» **Your instructions**
Only the lines from the one containing "Recipe (1150, 494)" through the end of the data belong in the answer; reproduce them exactly.

[Items listed in a dataset]
--- START ---

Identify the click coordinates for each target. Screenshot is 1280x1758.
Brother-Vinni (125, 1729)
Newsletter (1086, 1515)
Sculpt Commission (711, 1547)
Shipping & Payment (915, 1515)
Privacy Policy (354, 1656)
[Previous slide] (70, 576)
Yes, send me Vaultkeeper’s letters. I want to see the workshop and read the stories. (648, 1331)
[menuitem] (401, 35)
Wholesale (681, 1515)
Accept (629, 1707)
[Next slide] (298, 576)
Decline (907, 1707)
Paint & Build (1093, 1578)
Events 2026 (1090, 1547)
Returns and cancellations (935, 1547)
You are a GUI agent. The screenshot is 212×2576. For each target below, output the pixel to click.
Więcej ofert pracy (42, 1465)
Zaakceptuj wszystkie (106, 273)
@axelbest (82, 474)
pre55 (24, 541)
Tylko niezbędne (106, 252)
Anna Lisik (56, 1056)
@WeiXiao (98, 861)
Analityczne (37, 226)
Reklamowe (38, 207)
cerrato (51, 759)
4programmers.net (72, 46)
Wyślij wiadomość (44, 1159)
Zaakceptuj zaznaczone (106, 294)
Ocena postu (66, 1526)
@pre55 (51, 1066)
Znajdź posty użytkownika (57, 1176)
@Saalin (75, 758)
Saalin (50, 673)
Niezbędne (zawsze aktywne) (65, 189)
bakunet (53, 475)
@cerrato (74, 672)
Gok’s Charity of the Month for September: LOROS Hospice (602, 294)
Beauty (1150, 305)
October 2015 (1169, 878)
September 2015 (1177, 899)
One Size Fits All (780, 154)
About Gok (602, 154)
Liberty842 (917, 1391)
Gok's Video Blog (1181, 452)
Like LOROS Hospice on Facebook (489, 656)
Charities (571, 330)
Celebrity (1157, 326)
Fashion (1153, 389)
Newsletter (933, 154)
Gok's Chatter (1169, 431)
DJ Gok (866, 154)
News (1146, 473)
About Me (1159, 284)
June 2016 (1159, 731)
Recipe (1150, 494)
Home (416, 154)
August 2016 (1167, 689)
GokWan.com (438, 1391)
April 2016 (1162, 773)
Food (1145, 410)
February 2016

--- END ---

» **Your solution**
Recipe (1150, 494)
Home (416, 154)
August 2016 (1167, 689)
GokWan.com (438, 1391)
April 2016 (1162, 773)
Food (1145, 410)
February 2016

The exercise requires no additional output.